Doch so, wie Cronenberg es gemacht hat, ist es, in dieser gesetzten Reife, auch sehr okay und streckenweise fesselnd. Knightleys Darstellung der hysterischen Neurose wirkt zu Beginn auch etwas an der Grenze zum selbstzweckhaften Overacting, doch sie macht das schon ganz gut. Die Differenzen zwischen Freud und Jung werden erst gegen Ende mehr zum Thema, leider klingt der Film parallel dazu etwas langatmig aus und die arge Dialoglastigkeit wird (allerdings erst) in diesen letzten Minuten etwas mühsam und uninspiriert.
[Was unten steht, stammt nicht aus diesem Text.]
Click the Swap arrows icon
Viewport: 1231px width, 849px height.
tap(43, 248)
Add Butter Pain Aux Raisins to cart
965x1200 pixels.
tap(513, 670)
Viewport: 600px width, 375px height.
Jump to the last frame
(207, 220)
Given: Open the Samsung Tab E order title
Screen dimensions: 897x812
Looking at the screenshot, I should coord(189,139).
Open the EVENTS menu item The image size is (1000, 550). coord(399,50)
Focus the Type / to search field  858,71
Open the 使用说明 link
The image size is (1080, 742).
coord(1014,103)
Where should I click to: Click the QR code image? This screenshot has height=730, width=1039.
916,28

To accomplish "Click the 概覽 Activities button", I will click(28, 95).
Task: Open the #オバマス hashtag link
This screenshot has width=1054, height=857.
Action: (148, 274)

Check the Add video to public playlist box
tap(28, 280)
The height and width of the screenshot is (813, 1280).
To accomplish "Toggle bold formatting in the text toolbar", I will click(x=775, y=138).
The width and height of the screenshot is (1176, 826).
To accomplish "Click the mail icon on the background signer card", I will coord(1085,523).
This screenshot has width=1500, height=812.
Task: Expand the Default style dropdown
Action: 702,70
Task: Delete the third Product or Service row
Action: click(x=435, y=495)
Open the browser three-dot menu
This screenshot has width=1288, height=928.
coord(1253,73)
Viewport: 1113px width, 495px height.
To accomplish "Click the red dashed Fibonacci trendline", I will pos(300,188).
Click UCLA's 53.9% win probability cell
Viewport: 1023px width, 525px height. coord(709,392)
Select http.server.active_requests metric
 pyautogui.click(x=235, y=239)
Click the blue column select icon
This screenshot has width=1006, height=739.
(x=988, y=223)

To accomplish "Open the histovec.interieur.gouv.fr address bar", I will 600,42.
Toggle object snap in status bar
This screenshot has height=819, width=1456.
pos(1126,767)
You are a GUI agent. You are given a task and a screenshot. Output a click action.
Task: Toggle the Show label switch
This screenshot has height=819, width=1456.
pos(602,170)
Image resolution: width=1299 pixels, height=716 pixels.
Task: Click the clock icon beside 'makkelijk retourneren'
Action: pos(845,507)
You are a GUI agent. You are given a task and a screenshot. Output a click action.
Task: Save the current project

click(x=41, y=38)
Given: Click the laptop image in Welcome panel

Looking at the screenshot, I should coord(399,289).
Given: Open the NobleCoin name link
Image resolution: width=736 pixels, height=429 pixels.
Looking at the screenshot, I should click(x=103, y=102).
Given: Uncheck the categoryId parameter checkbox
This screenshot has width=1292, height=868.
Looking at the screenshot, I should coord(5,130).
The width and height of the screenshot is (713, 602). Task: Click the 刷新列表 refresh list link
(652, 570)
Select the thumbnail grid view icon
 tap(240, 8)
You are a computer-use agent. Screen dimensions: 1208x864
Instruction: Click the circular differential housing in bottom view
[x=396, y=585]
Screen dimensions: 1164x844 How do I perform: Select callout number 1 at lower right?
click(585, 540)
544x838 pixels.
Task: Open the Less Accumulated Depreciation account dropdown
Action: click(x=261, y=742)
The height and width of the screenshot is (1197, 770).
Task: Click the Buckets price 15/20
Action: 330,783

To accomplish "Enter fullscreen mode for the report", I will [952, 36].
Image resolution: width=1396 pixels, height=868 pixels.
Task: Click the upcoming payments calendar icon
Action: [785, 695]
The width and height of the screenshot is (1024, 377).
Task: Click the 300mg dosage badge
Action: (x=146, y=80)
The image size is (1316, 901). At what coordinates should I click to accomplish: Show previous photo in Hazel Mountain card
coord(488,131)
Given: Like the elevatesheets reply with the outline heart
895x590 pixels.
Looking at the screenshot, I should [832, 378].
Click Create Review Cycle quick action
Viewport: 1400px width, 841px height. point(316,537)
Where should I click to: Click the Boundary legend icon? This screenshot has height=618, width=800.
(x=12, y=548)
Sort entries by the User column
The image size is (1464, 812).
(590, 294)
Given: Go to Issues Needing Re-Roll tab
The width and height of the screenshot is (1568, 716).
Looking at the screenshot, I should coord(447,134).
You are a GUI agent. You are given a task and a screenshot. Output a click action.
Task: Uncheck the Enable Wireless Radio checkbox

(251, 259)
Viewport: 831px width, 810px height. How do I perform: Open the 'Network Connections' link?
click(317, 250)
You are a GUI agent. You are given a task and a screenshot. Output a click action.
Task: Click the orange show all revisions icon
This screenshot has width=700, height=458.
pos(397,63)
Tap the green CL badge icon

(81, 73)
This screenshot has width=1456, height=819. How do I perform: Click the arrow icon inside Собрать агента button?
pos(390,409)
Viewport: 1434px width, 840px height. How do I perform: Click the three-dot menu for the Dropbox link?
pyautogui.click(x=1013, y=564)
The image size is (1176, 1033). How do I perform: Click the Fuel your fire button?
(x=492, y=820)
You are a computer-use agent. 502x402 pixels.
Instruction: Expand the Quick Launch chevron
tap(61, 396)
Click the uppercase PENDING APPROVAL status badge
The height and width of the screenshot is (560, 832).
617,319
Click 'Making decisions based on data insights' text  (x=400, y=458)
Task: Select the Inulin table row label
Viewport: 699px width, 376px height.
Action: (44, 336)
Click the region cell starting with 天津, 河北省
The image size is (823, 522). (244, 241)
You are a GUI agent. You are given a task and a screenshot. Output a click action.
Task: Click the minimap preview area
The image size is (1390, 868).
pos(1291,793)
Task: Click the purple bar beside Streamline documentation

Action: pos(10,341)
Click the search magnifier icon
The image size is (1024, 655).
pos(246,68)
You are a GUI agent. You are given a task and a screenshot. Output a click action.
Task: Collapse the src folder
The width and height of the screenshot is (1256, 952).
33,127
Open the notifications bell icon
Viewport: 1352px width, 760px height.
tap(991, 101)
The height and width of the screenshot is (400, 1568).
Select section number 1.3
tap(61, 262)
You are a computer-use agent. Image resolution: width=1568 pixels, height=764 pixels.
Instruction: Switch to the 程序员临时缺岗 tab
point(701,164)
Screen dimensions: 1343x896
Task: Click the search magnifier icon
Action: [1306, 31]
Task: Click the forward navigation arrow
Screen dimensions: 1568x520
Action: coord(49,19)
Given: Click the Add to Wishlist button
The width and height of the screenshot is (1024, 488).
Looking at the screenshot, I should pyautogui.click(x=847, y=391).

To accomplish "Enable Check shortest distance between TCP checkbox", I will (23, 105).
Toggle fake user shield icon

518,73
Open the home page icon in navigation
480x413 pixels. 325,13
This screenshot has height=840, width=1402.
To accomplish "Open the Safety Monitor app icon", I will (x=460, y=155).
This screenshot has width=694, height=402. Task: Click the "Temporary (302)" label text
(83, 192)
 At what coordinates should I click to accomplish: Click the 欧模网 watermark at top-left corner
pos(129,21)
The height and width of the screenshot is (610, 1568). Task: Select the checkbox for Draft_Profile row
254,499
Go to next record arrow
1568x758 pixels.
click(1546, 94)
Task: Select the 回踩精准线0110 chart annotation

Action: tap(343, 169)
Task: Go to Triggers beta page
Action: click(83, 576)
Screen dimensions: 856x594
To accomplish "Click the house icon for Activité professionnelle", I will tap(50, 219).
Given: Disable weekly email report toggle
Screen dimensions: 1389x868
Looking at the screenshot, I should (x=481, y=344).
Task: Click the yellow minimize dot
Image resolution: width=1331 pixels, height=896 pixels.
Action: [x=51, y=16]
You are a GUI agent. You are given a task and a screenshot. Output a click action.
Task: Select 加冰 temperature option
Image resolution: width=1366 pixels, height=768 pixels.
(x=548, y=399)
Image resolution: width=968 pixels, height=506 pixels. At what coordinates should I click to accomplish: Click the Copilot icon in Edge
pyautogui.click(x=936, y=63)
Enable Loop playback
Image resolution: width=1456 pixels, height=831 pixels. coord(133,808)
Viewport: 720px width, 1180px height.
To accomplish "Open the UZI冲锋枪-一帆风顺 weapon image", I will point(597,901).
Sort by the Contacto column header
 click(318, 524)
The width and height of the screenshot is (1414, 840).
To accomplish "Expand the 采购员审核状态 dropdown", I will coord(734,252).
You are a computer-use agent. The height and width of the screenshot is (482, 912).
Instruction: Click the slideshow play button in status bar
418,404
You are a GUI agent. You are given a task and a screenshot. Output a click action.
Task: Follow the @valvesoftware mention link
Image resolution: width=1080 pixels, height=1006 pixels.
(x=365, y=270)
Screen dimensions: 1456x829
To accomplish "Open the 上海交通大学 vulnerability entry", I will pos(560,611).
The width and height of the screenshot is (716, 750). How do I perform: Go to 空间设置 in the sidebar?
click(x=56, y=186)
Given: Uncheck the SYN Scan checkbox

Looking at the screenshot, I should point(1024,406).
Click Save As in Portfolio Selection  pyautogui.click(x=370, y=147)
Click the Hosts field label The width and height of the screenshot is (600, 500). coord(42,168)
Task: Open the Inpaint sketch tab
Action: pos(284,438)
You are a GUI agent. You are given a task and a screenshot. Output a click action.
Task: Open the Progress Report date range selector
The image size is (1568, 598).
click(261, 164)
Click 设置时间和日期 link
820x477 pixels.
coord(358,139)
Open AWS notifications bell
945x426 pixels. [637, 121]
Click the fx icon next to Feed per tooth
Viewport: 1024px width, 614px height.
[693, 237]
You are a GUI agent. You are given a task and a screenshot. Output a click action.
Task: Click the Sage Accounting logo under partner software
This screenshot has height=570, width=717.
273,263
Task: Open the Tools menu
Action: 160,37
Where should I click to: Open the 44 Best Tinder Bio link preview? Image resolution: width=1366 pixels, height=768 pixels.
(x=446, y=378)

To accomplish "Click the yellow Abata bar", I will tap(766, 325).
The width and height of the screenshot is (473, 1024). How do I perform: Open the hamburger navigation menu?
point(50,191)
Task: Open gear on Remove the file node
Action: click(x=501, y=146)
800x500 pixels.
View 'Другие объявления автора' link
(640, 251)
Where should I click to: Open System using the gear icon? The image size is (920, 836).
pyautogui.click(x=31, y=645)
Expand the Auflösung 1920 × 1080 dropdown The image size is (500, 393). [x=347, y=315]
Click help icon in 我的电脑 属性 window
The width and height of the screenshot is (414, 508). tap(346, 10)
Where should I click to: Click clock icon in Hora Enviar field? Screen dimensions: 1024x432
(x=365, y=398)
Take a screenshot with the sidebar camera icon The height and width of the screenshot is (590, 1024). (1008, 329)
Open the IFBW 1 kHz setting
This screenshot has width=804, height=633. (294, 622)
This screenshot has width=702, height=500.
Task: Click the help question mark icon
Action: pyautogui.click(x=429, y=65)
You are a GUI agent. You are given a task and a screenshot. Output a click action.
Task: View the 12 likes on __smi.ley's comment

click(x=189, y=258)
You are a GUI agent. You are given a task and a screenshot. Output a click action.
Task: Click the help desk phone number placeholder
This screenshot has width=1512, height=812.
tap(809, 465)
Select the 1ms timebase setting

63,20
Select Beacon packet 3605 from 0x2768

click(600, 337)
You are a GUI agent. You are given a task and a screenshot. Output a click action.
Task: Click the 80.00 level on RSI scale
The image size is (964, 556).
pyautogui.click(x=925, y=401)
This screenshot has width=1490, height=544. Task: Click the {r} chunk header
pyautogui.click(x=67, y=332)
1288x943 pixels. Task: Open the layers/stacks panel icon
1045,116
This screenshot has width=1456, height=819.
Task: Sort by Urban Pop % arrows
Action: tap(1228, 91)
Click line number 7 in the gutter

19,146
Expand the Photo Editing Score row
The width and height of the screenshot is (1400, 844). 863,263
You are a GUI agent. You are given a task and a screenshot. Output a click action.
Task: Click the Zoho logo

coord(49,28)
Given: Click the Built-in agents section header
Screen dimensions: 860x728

Insgesamt ist das alles nicht gefährlich, etwas dunkel und ziemlich gut.

2. Februar 2012

Genova (Michael Winterbottom) 7,34




Verluste von Familienmitgliedern sind derzeit immer wieder mal das zentrale Thema von Filmen (jüngst etwa auch bei The Descendants), und ähnlich wie in Pablo Traperos „Born and bred“ gibt es auch hier einen schrecklichen Autounfall zu Beginn und intensiven Verlustschmerz. Nach dem Tod der Mutter zieht der britische pater familias mit seinen beiden Töchtern (die eine in der Pubertät, die andere noch ganz Kind) nach Genua - eine Luftveränderung als möglicher Katalysator fürs Wieder-Zurechtfinden in einer so bedrückenden Situation…

Dieses Drama des vielseitigen Filmemachers fühlt sich an, als wäre er an null Vorgaben gebunden gewesen; er erzählt sehr frei, gefühlvoll und behutsam seine Geschichte – doch zugleich fehlt auch ein wenig das Dringliche, und ein bisschen plätschern, vielleicht sogar ein undefinierbarer Hauch von Belanglosigkeit ist stets zu spüren.

Vielleicht sah Winterbottom das auch so und baute gegen Ende etwas seltsam anmutenden Suspense ein: das Spiel mit den Ängsten des Vaters um weitere Verluste ist interessant, manches wirkt aber in diesen Momenten ein wenig aufgesetzt.